_Listing_
--

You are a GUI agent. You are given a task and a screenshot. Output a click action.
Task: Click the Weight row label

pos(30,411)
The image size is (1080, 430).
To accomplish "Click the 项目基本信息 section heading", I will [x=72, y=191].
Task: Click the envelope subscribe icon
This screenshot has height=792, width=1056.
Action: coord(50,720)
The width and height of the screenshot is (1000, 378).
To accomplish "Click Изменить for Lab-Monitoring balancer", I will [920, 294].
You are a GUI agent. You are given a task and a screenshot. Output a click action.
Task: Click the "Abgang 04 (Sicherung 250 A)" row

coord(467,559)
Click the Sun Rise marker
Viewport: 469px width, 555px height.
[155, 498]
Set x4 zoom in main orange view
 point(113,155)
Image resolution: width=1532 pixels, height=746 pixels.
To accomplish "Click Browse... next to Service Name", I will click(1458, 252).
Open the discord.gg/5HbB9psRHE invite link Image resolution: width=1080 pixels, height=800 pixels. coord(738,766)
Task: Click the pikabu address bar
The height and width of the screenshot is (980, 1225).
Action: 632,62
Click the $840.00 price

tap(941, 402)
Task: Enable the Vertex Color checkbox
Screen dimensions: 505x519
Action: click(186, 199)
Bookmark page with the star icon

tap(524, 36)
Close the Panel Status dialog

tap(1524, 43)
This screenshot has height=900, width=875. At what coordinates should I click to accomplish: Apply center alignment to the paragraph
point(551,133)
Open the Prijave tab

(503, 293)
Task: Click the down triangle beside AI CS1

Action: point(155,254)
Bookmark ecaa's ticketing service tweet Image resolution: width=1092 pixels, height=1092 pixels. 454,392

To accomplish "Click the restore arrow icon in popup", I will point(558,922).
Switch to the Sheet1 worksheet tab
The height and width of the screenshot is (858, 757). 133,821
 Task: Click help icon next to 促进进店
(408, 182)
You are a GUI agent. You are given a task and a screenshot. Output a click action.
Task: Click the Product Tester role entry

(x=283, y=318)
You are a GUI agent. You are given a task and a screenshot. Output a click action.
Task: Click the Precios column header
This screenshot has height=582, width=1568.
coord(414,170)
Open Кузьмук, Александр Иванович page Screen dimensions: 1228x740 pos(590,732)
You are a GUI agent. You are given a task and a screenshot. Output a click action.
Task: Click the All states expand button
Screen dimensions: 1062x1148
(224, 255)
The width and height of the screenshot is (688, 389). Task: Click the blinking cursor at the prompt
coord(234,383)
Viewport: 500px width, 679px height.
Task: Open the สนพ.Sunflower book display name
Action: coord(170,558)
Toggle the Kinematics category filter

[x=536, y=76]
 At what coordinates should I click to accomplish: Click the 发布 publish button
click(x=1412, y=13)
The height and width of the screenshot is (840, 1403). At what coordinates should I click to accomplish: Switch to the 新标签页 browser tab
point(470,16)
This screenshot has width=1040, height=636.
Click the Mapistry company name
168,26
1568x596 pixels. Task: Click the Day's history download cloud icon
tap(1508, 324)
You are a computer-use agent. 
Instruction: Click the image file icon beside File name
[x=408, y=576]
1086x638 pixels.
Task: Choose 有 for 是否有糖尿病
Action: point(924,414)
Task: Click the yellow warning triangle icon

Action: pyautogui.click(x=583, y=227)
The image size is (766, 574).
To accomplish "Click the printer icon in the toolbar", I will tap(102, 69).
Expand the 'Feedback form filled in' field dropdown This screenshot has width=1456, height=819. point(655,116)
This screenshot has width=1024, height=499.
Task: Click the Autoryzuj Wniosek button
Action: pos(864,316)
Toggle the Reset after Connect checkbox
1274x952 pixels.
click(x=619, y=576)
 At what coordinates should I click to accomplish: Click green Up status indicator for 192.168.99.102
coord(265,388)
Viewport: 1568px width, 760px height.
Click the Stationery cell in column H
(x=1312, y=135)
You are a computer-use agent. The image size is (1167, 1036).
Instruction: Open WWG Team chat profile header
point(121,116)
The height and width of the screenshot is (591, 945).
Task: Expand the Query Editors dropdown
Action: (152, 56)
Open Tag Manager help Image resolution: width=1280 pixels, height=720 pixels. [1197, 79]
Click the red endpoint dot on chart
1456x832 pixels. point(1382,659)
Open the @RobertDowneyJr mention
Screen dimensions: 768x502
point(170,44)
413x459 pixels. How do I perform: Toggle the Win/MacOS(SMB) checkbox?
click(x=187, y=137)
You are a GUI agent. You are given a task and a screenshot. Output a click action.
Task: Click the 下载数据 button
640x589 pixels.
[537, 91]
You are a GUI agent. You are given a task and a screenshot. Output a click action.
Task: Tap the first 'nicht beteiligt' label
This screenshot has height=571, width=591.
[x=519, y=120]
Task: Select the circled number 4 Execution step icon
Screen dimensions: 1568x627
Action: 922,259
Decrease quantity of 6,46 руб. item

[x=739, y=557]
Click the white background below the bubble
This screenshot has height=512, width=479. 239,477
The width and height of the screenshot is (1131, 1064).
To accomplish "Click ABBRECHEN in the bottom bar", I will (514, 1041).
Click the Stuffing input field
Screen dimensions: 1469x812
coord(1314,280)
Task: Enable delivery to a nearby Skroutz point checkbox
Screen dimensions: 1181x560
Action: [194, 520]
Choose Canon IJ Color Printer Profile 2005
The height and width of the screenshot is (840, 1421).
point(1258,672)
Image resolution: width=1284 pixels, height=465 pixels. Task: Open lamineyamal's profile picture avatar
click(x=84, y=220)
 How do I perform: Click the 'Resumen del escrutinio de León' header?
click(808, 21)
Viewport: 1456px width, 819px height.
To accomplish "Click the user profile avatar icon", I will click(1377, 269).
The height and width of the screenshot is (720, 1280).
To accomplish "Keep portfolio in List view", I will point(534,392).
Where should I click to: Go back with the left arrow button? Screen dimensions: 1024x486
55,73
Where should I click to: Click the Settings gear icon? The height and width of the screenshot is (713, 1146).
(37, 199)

--

_Aim of the exercise_
Gather each line of the listing above that contains the word "Bookmark".

_Answer to this problem_
Bookmark page with the star icon
Bookmark ecaa's ticketing service tweet Image resolution: width=1092 pixels, height=1092 pixels. 454,392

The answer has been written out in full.